PAGE EXCERPT:
Sunday, November 7, 1999 - Page updated at 12:00 AM
Survivors Of Columbine Tragedy Speaking Out On Political Issues
The Associated Press
WASHINGTON - Rich Castaldo seems an unlikely poster boy for the gun lobby.
He was one of the first students to be shot at Columbine High School in the massacre that left a dozen classmates, a teacher and the two gunmen dead in Colorado.
He was eating lunch outside the school when he was shot several times - "Was it eight? Nine? I don't remember. It was a lot," Castaldo said.
Castaldo was the last wounded student to leave the hospital; he's now paralyzed from the chest down. Stickers with peace symbols adorn his wheelchair.
Yet there he was at the U.S. Capitol last month, flanking Republican Sen. Orrin Hatch of Utah at a news conference accusing the Clinton administration of lax enforcement of gun laws.
His father told the crowd that his son asked after the shootings, "What good would passing more laws do if they don't prosecute people who break them?"
Castaldo is just one of several Columbine survivors who have trekked to Capitol Hill in the six months since the April 20 shootings:
Darrell Scott, the father of slain student Rachel Scott, told a House Judiciary subcommittee in May that the student killers, not guns, were to blame in his daughter's death.
Six Columbine students were among a group of teen-agers who met with President Clinton and members of Congress in July to lobby for stricter gun control laws. "I do not want anyone else to lose a friend or a loved one like I did," said Columbine student Erin Flynn.
Columbine student Heidi Johnson, who was in the library where most of the killings happened, spoke in July at a Capitol rally for supporters of posting the Ten Commandments in public schools. "When kids are killing kids, it's time to go back to the things our country was founded on," she said.
"Victims are almost becoming the new celebrity," said child psychologist Robert Butterworth of Los Angeles, a veteran of the television news and talk show circuit. And that celebrity guarantees more attention for the political arguments backed by people such as the Columbine victims.

YOUR GOAL: Continue the news article above about Columbine survivors speaking out on political issues, starting right after its last sentence.

DATA:
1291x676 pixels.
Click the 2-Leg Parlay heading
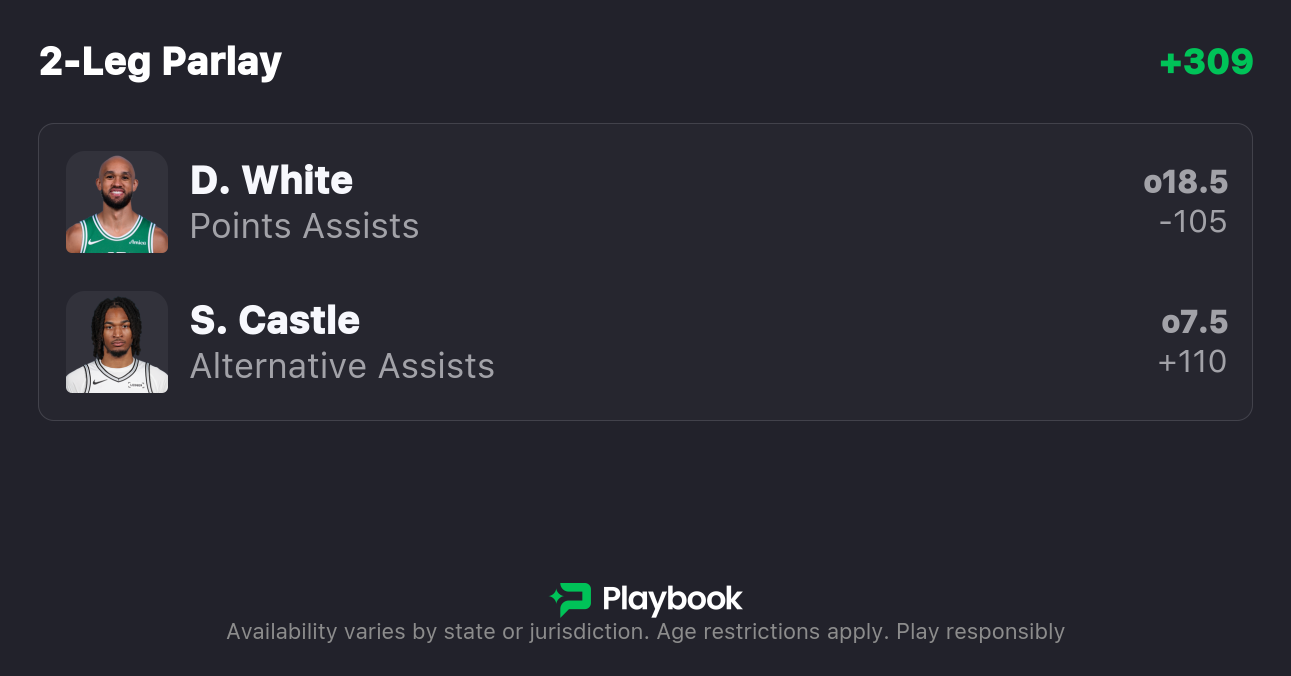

RESPONSE TO THE TASK:
"They (celebrities) will get you far more attention than the world's greatest expert on that subject from a university or a think tank. It's that simple," said Steve Hess, an expert in the media and politics at the Brookings Institution, a Washington think tank.
Castaldo paused for a long moment when asked after the September news conference if he thought Columbine victims were being exploited by those with a political ax to grind.
"It seems like you can make any point you want to, and this could be a good example of that," Castaldo said.
Interest groups know that Castaldo's observation is correct, and that motivates some of the use of victims as spokesmen, said former congressional staffer Jerome Climer.
"I don't think there is any doubt that the strategic planners in every major context are combing the countryside to look for that symbol," said Climer, president of the Congressional Institute, another Washington think tank. "A lot of groups do spend a lot of energy looking for that personality. Because it's a big country . . . if you look long enough, you'll find him."
Still, just because Columbine students are speaking out on issues does not mean they are being exploited, said Roger Hartley, professor of public affairs at Roanoke College in Salem, Va.
"Students these days are very smart," Hartley said. "It's hard to say they are being used. That says they don't know what they are doing."
Having victims speak out for a cause also can make critics think twice about appearing to further traumatize the victims, Climer said.